= National Electronic Funds Transfer =

Indian electronic funds transfer system

National Electronic Funds Transfer (NEFT) is an electronic funds transfer system maintained by the Reserve Bank of India (RBI). Started in November 2005, the setup was established and maintained by Institute for Development and Research in Banking Technology. NEFT enables bank customers in India to transfer funds between any two NEFT-enabled bank accounts on a one-to-one basis. It is done via electronic messages.

Unlike real-time gross settlement, fund transfers through the NEFT system do not occur in real-time basis. Previously, NEFT system settled fund transfers in hourly batches with 23 settlements occurring between 00:30 hrs. to 00:00 hrs.

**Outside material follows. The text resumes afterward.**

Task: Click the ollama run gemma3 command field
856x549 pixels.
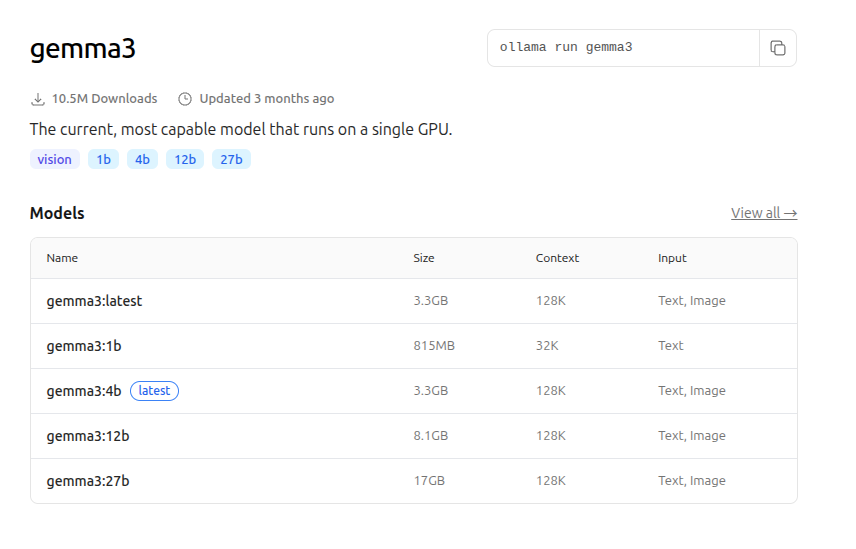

From 16 December 2019, there would be 48 half-hourly batches occurring between 00.30 am to 00:00 am every day regardless of a holiday or otherwise.

As of 30 November 2019, NEFT facilities were available at 1,48,477 branches/offices of 216 banks across the country and online through the website of NEFT-enabled banks. NEFT has gained popularity due to the ease and efficiency with which the transactions can be concluded.

There is no limit – either minimum or maximum – on the amount of funds that can be transferred using NEFT.

==Process==
Detailed process of NEFT is as follows:

1. The customer fills up an application form providing details of the beneficiary (like name, bank, branch name, IFSC, account type and account number) and the amount to be remitted. The remitter authorizes his/her bank branch to debit his account and remit the specified amount to the beneficiary. This facility is also available through online banking, and some banks also offer the NEFT facility through ATMs.
2. The originating bank branch prepares a message and sends the message to its pooling centre (also called the NEFT Service Centre).
3. The pooling centre forwards the message to the NEFT Clearing Centre (operated by National Clearing Cell, Reserve Bank of India, Mumbai) to be included for the next available batch.
4. The Clearing Centre sorts the funds transfer transactions destination bank-wise and prepares accounting entries to receive funds from the originating banks (debit) and give the funds to the destination banks (credit). Thereafter, bank-wise remittance messages are forwarded to the destination banks through their pooling centre (NEFT Service Centre).
5. The destination banks receive the inward remittance messages from the Clearing Centre and pass on the credit to the beneficiary customers’ accounts.

==Settlement timings==
NEFT transfers are settled in half-hourly batches every day between 00:30 am and 00:00 am all through the year.

NEFT originally settled fund transfers in hourly batches. The RBI reduced clearance times to half-hourly batches in April 2016. In August 2019, the RBI announced that it would enable round-the-clock settlements from 16 December 2019.

== Service charges ==
The structure of charges is as follows:

Inward transactions at destination bank branches (for credit to beneficiary accounts):
- Free, no charges to be collected from beneficiaries

Outward transactions at originating bank branches (charges for the remitter):

- With effect from 1 January 2020, banks have been advised to not levy any charges from their savings bank account holders for NEFT funds transfers initiated online.
- Maximum charges which can be levied for outward transactions at originating bank for other transactions, i.e. offline transactions (at bank branch through NEFT form), transactions done through current/other accounts –
  - For transactions up to ₹ 10,000: not exceeding ₹ 2.50 (+ Applicable GST)
  - For transactions above ₹ 10,000 up to ₹ 1 lakh: not exceeding ₹ 5 (+ Applicable GST)
  - For transactions above ₹ 1 lakh and up to ₹ 2 lakhs: not exceeding ₹ 15 (+ Applicable GST)
  - For transactions above ₹ 2 lakhs: not exceeding ₹ 25 (+ Applicable GST)

The scenario varies from bank to bank, whether they levy this charge or not immatter of the transaction done online or offline for the accounts other than a savings bank account.

The RBI announced on 11 June 2019 that all charges for NEFT and real-time gross settlement transactions collected from banks would be waived from 1 July 2019, and asked banks to pass on the benefits to customers (so RBI charges nothing for these transactions to its member banks and the only charge that is levied is by the bank through which the outward transaction is initiated).

==Statistics==
216.71 million National Electronic Funds Transfers transactions worth ₹1811780.90 crore were made in September 2019, as against 661 million transactions worth ₹44 trillion the entire year 2013–15.